──────── Excerpted passage
Shireen Morris: Don’t Change the Date

Shireen Morris: Don’t Change the Date, Change Its Meaning

When Captain Cook made his treacherous voyage to Australia in 1770, he carried with him secret instructions from the British King, authorising him to ‘take possession of convenient situations in the country in the name of the King of Great Britain’ but to do so ‘with the consent of the natives’.[1]

On 22 August 1770, Cook declared possession of the east coast of Australia at Possession Island, which already bore its ancient name, Bedanug or Bedhan Lag, named by the Kaurareg people who lived there for thousands of years. Contrary to royal instructions, there was no agreement. There was no treaty. There was no consent.

In 1787, as his fleet sailed toward Botany Bay, Arthur Phillip, like Cook before him, carried secret instructions from the British King, commanding him to ‘endeavour, by every possible means, to open an intercourse with the natives, and to conciliate their affections, enjoining all our subjects to live in amity and kindness with them.’[2] These instructions were also not followed. Edward Wilson lamented in an 1856 newspaper that:

In less than twenty years we have nearly swept them off the face of the earth. We have shot them down like dogs. In the guise of friendship we have issued corrosive sublimate in their damper and consigned whole tribes to the agonies of an excruciating death. We have made them drunkards, and infected them with diseases which have rotted the bones of their adults, and made such few children as are born amongst them a sorrow and a torture from the very instant of their birth. We have made them outcasts on their own land, and are rapidly consigning them to entire annihilation.
────────────────
──────── Raw data
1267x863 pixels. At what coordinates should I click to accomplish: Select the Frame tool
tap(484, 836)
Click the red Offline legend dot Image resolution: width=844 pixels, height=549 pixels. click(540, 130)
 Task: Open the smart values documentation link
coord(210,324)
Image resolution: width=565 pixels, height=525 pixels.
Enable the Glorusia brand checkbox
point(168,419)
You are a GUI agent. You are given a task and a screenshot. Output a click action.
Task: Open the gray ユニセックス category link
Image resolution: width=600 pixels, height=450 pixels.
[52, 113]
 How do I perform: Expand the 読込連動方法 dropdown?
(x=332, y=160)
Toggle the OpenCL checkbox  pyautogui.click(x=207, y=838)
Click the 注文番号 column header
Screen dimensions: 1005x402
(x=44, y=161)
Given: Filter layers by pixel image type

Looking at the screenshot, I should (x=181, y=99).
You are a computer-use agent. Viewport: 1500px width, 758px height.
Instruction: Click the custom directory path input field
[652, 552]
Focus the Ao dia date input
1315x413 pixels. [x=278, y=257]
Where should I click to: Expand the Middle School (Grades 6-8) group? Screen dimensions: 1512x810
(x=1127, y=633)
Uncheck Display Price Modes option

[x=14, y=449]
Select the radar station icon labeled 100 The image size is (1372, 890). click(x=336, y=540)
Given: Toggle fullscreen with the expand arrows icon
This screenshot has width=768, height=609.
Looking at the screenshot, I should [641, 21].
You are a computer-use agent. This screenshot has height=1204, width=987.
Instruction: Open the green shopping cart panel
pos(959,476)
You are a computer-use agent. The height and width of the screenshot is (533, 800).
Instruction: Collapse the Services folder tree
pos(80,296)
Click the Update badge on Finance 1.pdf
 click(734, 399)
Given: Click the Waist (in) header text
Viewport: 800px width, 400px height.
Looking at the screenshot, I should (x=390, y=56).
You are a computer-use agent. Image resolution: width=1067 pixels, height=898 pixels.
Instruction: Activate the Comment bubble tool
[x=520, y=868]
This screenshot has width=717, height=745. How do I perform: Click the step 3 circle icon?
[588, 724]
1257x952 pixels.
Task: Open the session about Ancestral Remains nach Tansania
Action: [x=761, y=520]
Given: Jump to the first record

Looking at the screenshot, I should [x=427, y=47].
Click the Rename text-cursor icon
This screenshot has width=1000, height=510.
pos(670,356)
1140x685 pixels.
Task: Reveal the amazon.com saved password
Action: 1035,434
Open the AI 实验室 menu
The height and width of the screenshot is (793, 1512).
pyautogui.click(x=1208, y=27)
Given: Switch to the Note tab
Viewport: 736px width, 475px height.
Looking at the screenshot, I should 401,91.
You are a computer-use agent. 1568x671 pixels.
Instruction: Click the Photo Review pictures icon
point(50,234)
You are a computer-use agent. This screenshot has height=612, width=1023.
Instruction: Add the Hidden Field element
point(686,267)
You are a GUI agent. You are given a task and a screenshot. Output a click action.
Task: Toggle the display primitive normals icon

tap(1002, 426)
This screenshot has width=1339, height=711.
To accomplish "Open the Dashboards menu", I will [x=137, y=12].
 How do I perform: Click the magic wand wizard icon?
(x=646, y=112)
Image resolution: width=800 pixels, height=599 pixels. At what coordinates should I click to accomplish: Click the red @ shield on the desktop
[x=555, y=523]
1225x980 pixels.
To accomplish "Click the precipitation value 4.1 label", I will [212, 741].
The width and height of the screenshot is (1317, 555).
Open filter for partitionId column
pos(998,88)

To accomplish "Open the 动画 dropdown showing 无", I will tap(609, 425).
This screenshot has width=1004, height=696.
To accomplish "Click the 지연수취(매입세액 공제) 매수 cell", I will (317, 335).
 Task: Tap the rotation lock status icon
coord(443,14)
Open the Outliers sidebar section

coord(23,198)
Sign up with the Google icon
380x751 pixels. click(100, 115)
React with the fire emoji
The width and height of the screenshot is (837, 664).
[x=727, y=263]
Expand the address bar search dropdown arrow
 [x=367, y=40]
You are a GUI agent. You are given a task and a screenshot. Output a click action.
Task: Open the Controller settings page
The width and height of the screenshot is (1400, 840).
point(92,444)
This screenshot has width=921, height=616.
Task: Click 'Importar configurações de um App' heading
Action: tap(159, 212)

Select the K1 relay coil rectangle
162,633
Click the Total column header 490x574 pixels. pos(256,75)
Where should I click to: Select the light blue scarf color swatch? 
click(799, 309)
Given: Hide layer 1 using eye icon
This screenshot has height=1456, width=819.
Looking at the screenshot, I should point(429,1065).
────────────────
### What this exercise asks
• 1. Copy from the essay on the date's meaning, starting with "In less than" and going on through "to entire annihilation.".
• 2. For each statement, answer yes or no according to the essay on the date's meaning, quoting the words that decide it. (a) Cook declared possession of Australia's east coast on 22 August 1770 at Possession Island. (b) Arthur Phillip's instructions from the King were carried out. (c) The Kaurareg people gave the island its earlier name.
Work from the essay alone.

### Answers per task
• 1.
In less than twenty years we have nearly swept them off the face of the earth. We have shot them down like dogs. In the guise of friendship we have issued corrosive sublimate in their damper and consigned whole tribes to the agonies of an excruciating death. We have made them drunkards, and infected them with diseases which have rotted the bones of their adults, and made such few children as are born amongst them a sorrow and a torture from the very instant of their birth. We have made them outcasts on their own land, and are rapidly consigning them to entire annihilation.

• 2.
(a) Yes: "On 22 August 1770, Cook declared possession of the east coast of Australia at Possession Island"
(b) No: "These instructions were also not followed."
(c) Yes: "Bedanug or Bedhan Lag, named by the Kaurareg people who lived there for thousands of years"